Powersoft S.p.A.
- Company type: Public (S.p.A.)
- Industry: Electronics
- Founded: 1995; 30 years ago in Florence, Italy
- Founders: Luca Lastrucci; Claudio Lastrucci; Antonio Peruch;
- Headquarters: Scandicci, Florence, Italy
- Area served: Worldwide
- Key people: Carlo Lastrucci; Luca Lastrucci; Claudio Lastrucci; Antonio Peruch; Luca Giorgi; Antonella Diana; Lorenzo Lepri;
- Products: Amplifiers
- Website: www.powersoft.com

= Powersoft =

Italian audio equipment manufacturer based in Florence

Powersoft S.p.A. is a worldwide company, headquartered in Scandicci, Florence, Italy, that specialises in design, production and marketing of high-end patented technologies for professional audio market.

== History ==

=== Founding ===

Powersoft was founded in 1995 in Florence, when Luca Lastrucci, Claudio Lastrucci and their childhood friend Antonio Peruch developed the company’s first project: a new, class-D amplifier that was able to reliably deliver high power levels.

=== Developments ===
During the COVID-19 pandemic, Powersoft pledged to donate a percentage of the proceeds from all of the touring amplifier platforms sold between 27th July and 15th October 2020 to assist touring and venue crews affected the pandemic.

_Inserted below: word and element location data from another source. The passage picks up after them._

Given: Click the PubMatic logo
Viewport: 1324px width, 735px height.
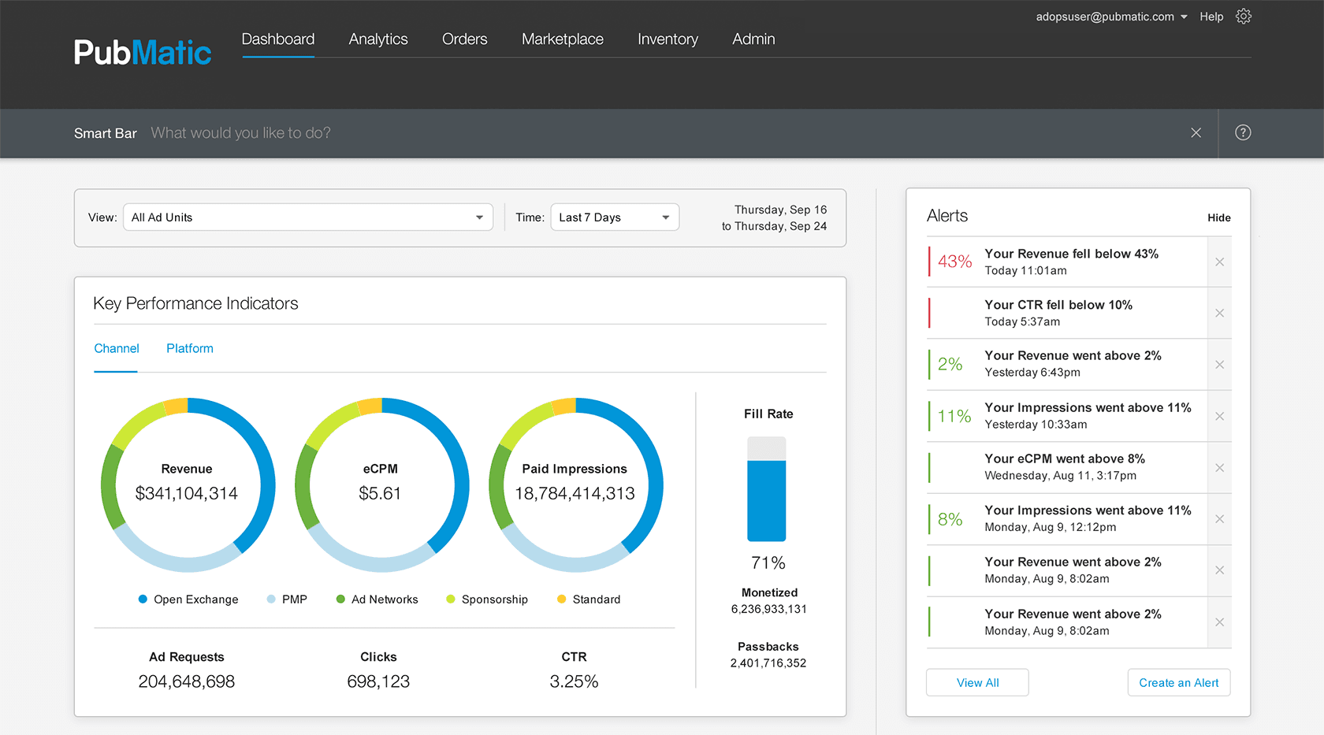Looking at the screenshot, I should click(x=143, y=53).
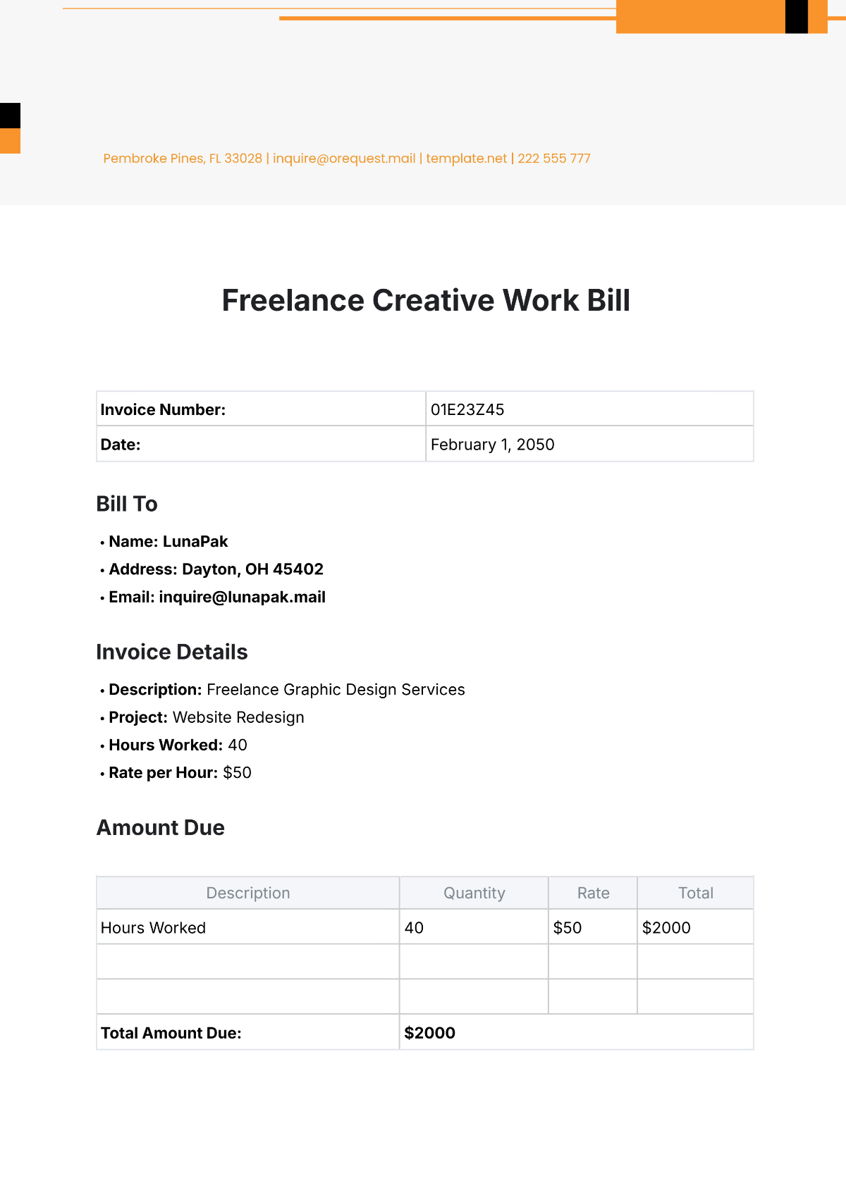Open the inquire@orequest.mail email link
Screen dimensions: 846x1195
pyautogui.click(x=344, y=159)
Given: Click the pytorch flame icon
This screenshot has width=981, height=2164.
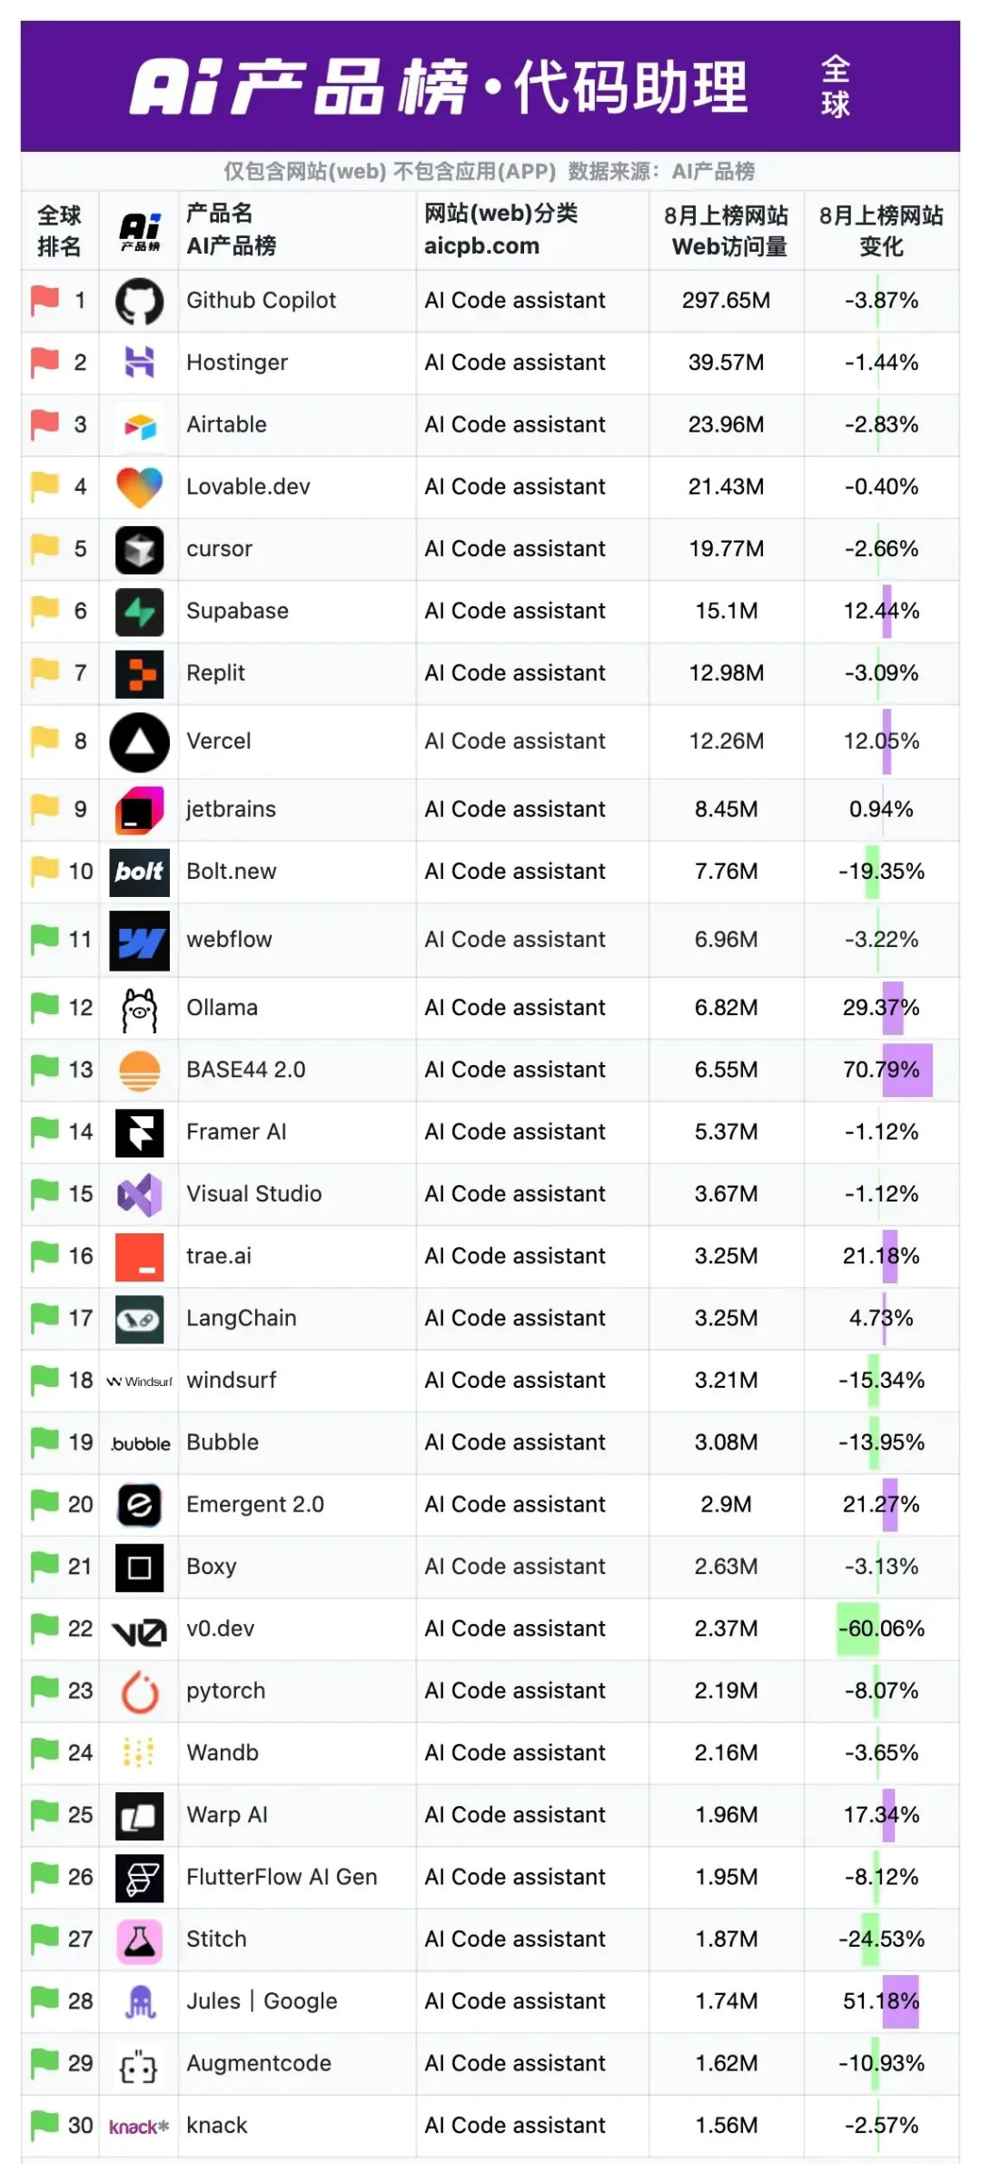Looking at the screenshot, I should [139, 1691].
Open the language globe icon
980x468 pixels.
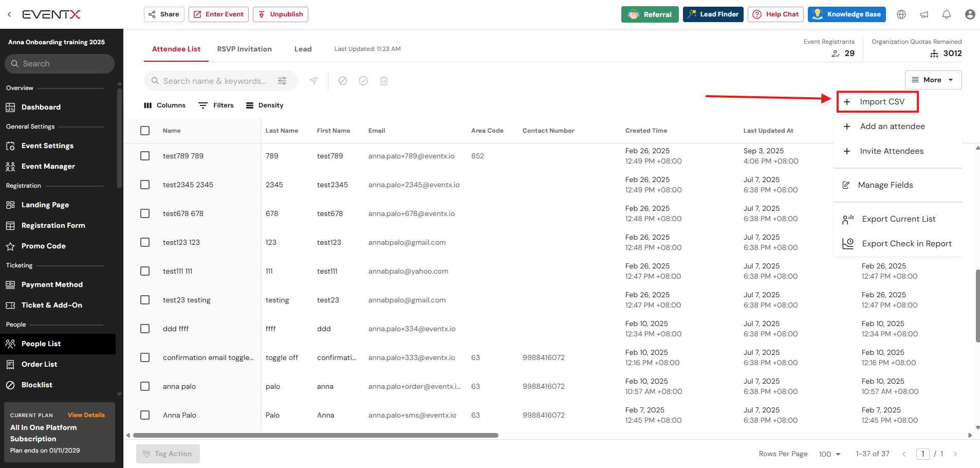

In 2022, the company expanded its offices in the U.S. An expansion in China followed in 2023, and Japan later that year. In 2024, Powersoft announced it would open a new headquarters in Florence.

In 2023, it announced partnerships with Vega Global, STS and Strong/MDI. They also launched an amplifier with Bose and a technology partnership with Ferrari.

In 2025, the company won the InAVation Award Audio Technology – Unica. The same year, it acquired a majority stake in Italian loudspeaker manufacturer K-array.

Powersoft powers the immersive audio at the Las Vegas Sphere.